Red Flags / Yellow Flags

Q. What are they? 

A. Signs and symptoms that indicate serious spinal pathology 


  • Age > 55 (above this age, particularly above 65) the chances of being diagnosed with serious pathologies such as cancer increases

  • PMHx or FHx of Ca  

  • Unexplained weight loss (5% within a 4 week period not related to change in diet or exercise) 

  • Constant / unremitting / progressive / non-mechanical pain (does not vary in a 24 hr period) 

  • Night pain (due to increase bony lysis at night) 

  • Generally unwell (fever / night sweats / signs of systemic illness) 

  • Bilateral neurological signs 

  • Ataxic gait (lack of muscle coordination / uncoordinated / jerky movements / poor balance) could indicate MS, stroke or TIA, head trauma, damage to cerebellum, spinal cord damage, brain tumour)

  • Major trauma (fall from a height / RTA) 

  • Minor trauma (in osteoporotic patients) 

  • Thoracic pain (most common region for metastases) 

  • Long term use of steroids 

Cauda Equina (require immediate referral to hospital for neurosurgical) 


  • Saddle anaesthesia (perianal sensory loss) 

  • Bladder or bowel dysfunction (urinary retention / incontinence or faecal incontinence) 
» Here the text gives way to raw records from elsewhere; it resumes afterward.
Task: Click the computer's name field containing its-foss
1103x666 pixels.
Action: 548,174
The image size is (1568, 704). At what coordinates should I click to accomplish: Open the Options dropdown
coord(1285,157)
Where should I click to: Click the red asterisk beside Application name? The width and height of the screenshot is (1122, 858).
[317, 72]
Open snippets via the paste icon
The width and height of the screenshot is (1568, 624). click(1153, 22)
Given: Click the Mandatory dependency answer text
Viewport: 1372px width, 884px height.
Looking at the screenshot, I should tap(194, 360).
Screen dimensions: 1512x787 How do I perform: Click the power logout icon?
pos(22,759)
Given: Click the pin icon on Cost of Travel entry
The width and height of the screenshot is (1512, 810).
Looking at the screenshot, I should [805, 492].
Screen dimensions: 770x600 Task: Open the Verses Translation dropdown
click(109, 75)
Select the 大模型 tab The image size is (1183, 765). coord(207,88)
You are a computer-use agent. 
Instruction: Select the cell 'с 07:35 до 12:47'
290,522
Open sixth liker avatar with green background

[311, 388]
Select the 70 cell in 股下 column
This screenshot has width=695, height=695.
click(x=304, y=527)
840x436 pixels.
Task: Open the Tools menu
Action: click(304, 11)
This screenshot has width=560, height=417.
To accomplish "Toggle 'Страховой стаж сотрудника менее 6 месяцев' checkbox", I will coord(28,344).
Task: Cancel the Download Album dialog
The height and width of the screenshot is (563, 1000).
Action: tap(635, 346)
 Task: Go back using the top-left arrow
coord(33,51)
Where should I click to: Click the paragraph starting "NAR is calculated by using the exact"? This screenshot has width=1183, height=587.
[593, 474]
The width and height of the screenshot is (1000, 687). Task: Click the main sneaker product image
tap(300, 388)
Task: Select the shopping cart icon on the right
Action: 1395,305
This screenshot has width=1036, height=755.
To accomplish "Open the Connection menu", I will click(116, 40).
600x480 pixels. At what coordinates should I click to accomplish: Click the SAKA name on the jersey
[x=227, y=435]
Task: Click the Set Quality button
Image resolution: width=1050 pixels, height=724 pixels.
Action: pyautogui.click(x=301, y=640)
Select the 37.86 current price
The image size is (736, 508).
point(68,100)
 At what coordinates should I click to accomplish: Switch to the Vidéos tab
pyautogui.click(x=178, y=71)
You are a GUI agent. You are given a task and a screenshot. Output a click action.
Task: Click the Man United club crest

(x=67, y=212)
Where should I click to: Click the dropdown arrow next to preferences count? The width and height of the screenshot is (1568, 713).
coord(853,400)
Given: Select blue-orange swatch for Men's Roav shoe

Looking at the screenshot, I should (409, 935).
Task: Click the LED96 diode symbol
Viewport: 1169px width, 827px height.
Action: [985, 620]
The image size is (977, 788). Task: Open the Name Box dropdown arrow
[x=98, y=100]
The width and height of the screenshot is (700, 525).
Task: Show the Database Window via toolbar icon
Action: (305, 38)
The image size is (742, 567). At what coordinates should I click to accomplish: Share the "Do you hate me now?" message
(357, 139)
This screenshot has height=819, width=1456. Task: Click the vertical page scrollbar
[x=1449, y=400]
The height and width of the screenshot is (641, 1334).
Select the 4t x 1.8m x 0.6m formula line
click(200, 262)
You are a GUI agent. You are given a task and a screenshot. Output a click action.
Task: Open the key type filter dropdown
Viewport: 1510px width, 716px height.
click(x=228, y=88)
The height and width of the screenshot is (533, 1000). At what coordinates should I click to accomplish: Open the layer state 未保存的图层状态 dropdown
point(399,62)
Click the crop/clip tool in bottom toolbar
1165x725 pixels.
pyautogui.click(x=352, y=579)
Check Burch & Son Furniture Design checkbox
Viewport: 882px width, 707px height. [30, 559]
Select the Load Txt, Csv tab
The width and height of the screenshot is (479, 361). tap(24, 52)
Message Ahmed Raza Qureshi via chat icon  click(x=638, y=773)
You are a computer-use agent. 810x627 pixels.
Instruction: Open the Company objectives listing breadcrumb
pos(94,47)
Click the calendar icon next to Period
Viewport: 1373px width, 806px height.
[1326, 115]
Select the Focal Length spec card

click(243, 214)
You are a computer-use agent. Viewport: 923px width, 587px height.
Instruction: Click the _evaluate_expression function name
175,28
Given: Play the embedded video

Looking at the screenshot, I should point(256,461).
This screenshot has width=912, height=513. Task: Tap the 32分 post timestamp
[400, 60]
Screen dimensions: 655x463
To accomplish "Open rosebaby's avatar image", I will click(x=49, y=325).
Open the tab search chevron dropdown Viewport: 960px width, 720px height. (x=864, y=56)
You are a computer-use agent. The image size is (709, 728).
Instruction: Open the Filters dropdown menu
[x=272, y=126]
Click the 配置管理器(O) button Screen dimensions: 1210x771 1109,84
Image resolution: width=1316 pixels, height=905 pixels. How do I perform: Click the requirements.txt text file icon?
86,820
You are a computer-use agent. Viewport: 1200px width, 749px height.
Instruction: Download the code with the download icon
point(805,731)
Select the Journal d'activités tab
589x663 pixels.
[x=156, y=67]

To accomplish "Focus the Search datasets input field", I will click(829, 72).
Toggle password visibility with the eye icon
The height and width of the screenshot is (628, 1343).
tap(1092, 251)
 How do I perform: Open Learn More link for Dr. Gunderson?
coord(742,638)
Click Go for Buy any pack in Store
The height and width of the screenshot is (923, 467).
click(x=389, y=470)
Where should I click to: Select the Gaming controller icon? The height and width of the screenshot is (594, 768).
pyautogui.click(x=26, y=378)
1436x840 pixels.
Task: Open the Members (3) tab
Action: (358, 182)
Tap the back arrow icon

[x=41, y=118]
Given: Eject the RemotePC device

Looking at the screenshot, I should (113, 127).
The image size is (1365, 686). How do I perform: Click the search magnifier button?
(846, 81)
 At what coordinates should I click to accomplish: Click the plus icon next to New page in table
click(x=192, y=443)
  • Bilateral leg pain / sciatica / neurological signs 

Yellow Flags 


Q. What are they? 

A. Bio-psychosocial factors that may risk increase likelihood of chronicity 

  • Pending compensation claim 
  • Off word 
  • Low work status 
  • Anxiety 
  • Depression 
  • Inappropriate coping strategies 
  • Passive dependent locus of control 

A - Attitudes 

Towards the current problem. Does the patient feel that with appropriate help and self management they will return to normal activities?

B - Beliefs 

The most common misguided belief is that the patient feels they have something serious causing their problem-usually cancer. 'Faulty' beliefs can lead to catastrophisation.

C - Compensation 

Is the patient awaiting payment for an accident/ injury at work/ RTA?

D - Diagnosis 

or more importantly Iatrogenesis. Inappropriate communication can lead to patients misunderstanding what is meant, the most common examples being 'your disc has popped out' or 'your spine is crumbling'.

E - Emotions

Patients with other emotional difficulties such as ongoing depression and/or anxietous states are at a high risk of developing chronic pain.

F - Family 

There tends to be two problems with families, either over bearing or under supportive.

W - Work

The worse the relationship, the more likely they are to develop chronic LBP.